### JOB
Say whether each statement below agrees with the text on the WGAN-gp Transformer forecaster, answering yes or no and quoting the text's deciding words: (a) The critic is updated five times for each generator update. (b) The series is split at random into training, validation, and test sets. (c) The Transformer generator has two encoder layers.

Contribution in Simple Terms¶

The paper’s contribution is a new time-series forecaster, WGAN-gp Transformer, purpose-built for predicting bursty cloud workloads, that is both more accurate and far faster than the prior LSTM state of the art. Concretely, what’s genuinely new:

1. It uses a Transformer instead of an LSTM as the forecaster. Because the Transformer processes the whole history in one shot (no step-by-step recurrence), inference is ~5x faster, and its attention mechanism captures the relevant past moments for predicting sudden spikes.

2. It trains that Transformer adversarially with WGAN-gp. The Transformer is the generator; a small MLP critic judges how realistic its forecasts look. This adversarial pressure makes forecasts of dynamic, bursty workloads more accurate than training the Transformer alone. (Prior adversarial-Transformer work, “Adversarial Sparse Transformer,” used a sparse attention that tended to lose long-term info; this paper uses standard attention + WGAN-gp to keep that long-range information.)

3. It plugs MADGRAD in as the optimizer for both generator and critic, and shows experimentally that this — not just the architecture — is what unlocks the accuracy improvement over an Adam-trained version.

4. It validates the predictor inside a real autoscaler on Google Cloud, not just on offline error metrics — showing the better forecasts translate into fewer over- and under-provisioned VMs in practice.

In one sentence: take a Transformer, train it as the generator in a stable WGAN-gp adversarial setup with the MADGRAD optimizer, and you get a fast, accurate cloud-workload forecaster that improves real autoscaling.

How It Works, Step by Step¶

Training (offline):

1. Collect & format data. Take a single stream of job counts over time (univariate series). Split chronologically into 60% train / 20% validation / 20% test.

2. Slide a window. Use a sliding window of history length n (stride of 1 time step). Each window of past values x[1..t0] is an input; the very next value x[t0+1] is the target. (Prediction range τ = 1 — i.e. one-step-ahead forecasting.)

3. Add positional encoding to the input so the Transformer knows the order of the history. Positional encoding is also applied to the decoder input, which is the last value of the history window.

4. Generator forecasts. The Transformer generator (one encoder layer + one decoder layer, with multi-head attention) reads the history. The encoder compresses it into a latent “memory” vector h; the decoder uses h to produce the predicted next value x̂.

5. Critic judges. The MLP critic (3 fully-connected layers, LeakyReLU activations) is fed two things: the real full sequence (history + actual future) and the fake one (history + the generator’s forecast, concatenated). It outputs a score approximating the Wasserstein distance between real and generated, plus the gradient penalty term that keeps it 1-Lipschitz (penalty coefficient λ = 10).

6. Adversarial loop (Algorithm 1). Each round: update the critic 5 times (ncritic = 5) so it becomes a good judge, then update the generator once to fool the critic and minimize forecast error. The generator’s loss combines (a) mean absolute error between forecast and truth and (b) the critic’s score — so it’s pushed to be both accurate and realistic. Both networks are optimized with MADGRAD (learning rate 0.001), trained for 1000 epochs.

### DATASET CONTENT
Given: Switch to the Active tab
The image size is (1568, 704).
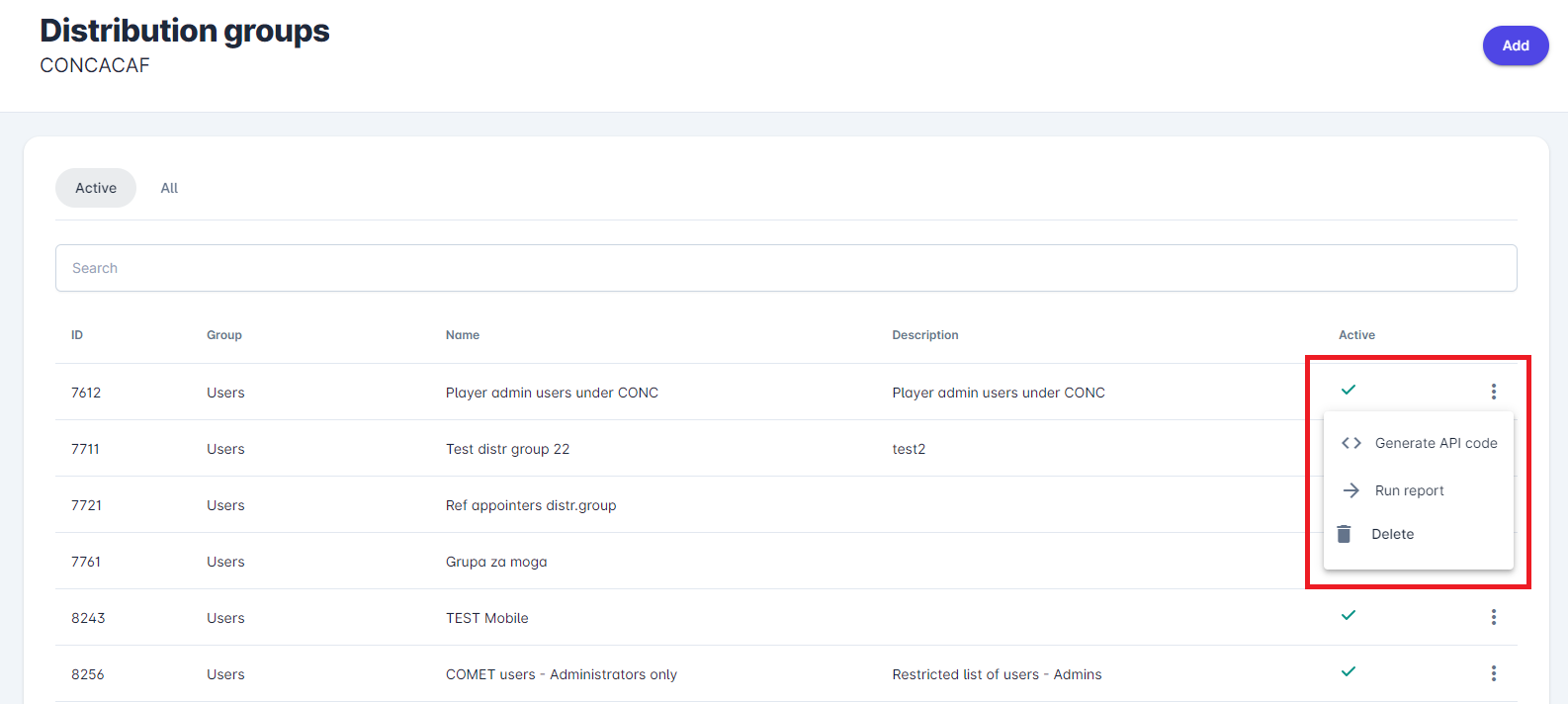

### ANSWER TO THIS PROBLEM
(a) Yes: "update the critic 5 times (ncritic = 5) so it becomes a good judge, then update the generator once"
(b) No: "Split chronologically into 60% train / 20% validation / 20% test."
(c) No: "one encoder layer + one decoder layer"